Катерина — страница 26 из 31

— Почему ты всегда защищаешь евреев?

— Я говорила о злорадстве.

— Я не живу по пословицам. Для меня чувства — прежде всего.

Кулаки мои уже налились силой, но я почему-то все еще сдерживалась. Но тут она добавила:

— Мы говорим откровенно и не скрываем своей ненависти…

Тут уж я не выдержала, замахнулась обеими руками, сбила ее с ног. Никто не бросился ей на помощь. Я знала, что никто не станет выручать ее, и молотила кулаками. Старшая надзирательница вырвала ее, обливающуюся кровью, из моих рук.

Убийц, таких, как я, помещают не в карцер, а в особую камеру, где есть нары и параша. Очень скоро старшая надзирательница дала мне знать, что пора увязывать свои вещи и преносить их в эту камеру. Я проделала все это, не проронив ни звука.

— За что ты ее избила? — спросила старшая надзирательница, не повысив голоса.

— Она меня вывела из себя.

— Надо сдерживаться, — произнесла она мягко, словно женщина, которой известны все слабости рода человеческого.

— Уже давно мне хотелось избить ее.

— Теперь тебе придется побыть в полном одиночестве.

— Я привыкла ни с кем не разговаривать.

— Человеку необходимо общество других людей, хоть немного, разве не правда?

— Я могу оставаться сама с собой.

— Я приду навестить тебя, — сказала старшая надзирательница и заперла дверь.

Новая жизнь открылась мне. Камера, хоть и узкая, но светлая, и если встать на нары, мне видны поля и луга, и глаза мои жадно вбирают эти картины. И еще: камера эта не полностью изолирована. По вечерам сюда доносятся голоса заключенных, и из их разговоров узнала я, что евреев уже изгнали из их жилищ, а грабеж продолжается. Допоздна длится торжествующее веселье.

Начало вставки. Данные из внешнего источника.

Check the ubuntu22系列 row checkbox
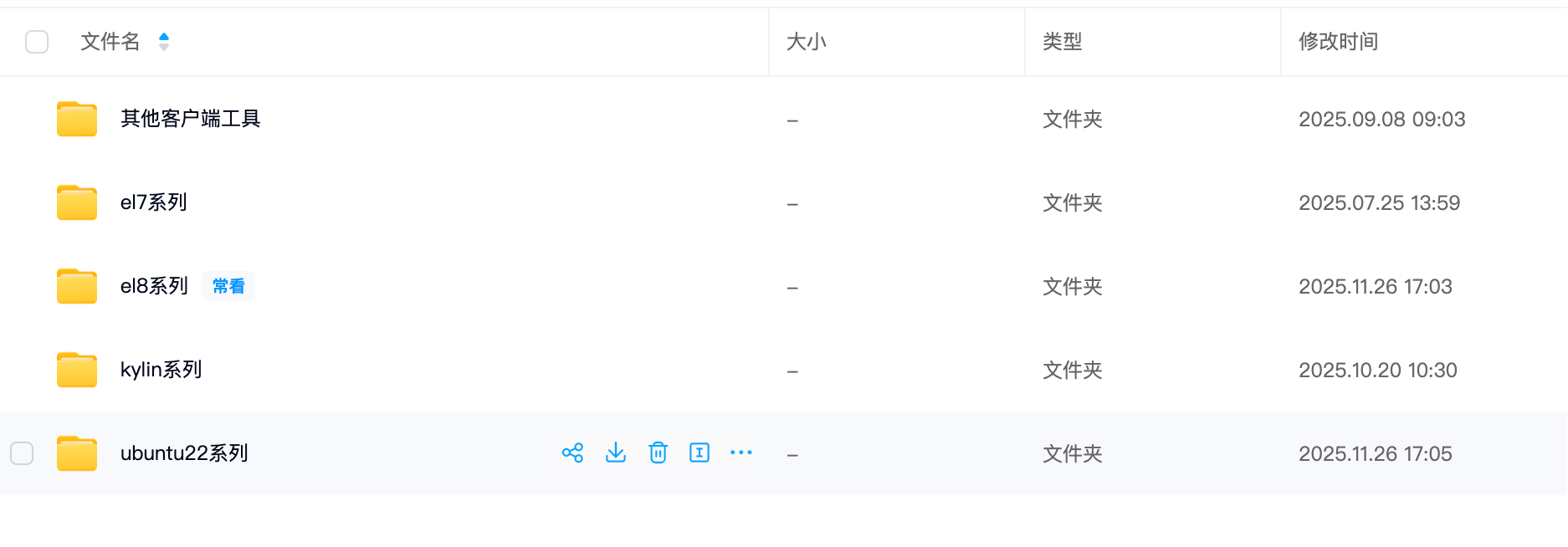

Только после полуночи я — наедине с собой и своими близкими. Врата земли распахиваются предо мною, и Биньямин движется мне навстречу, выползая из-под стола. Я вижу тени от его рук, и его смех наполняет камеру. Он не вырос с тех пор, как отобрали его у меня. Теперь взгляд его подобен взгляду маленького Иисуса, покоящегося в материнских объятиях, — точно, как на деревянной иконе, что вырезал мастер для нашей церкви. Я опускаюсь на колени и зову его:

— Биньямин, мой дорогой! — но тут же пугаюсь слова «дорогой». Потому что никогда не произносила этого слова.

— Биньямин, — говорю я, — мама твоя обращается к тебе. Почему ты прячешься?

Я немного отступаю назад, Аду, что он покажется мне, но он не выползает из-под стола. Я набираюсь смелости и слегка подвигаюсь к нему на коленях:

— Биньямин, здесь твоя мама. Неужели ты не помнишь мой голос?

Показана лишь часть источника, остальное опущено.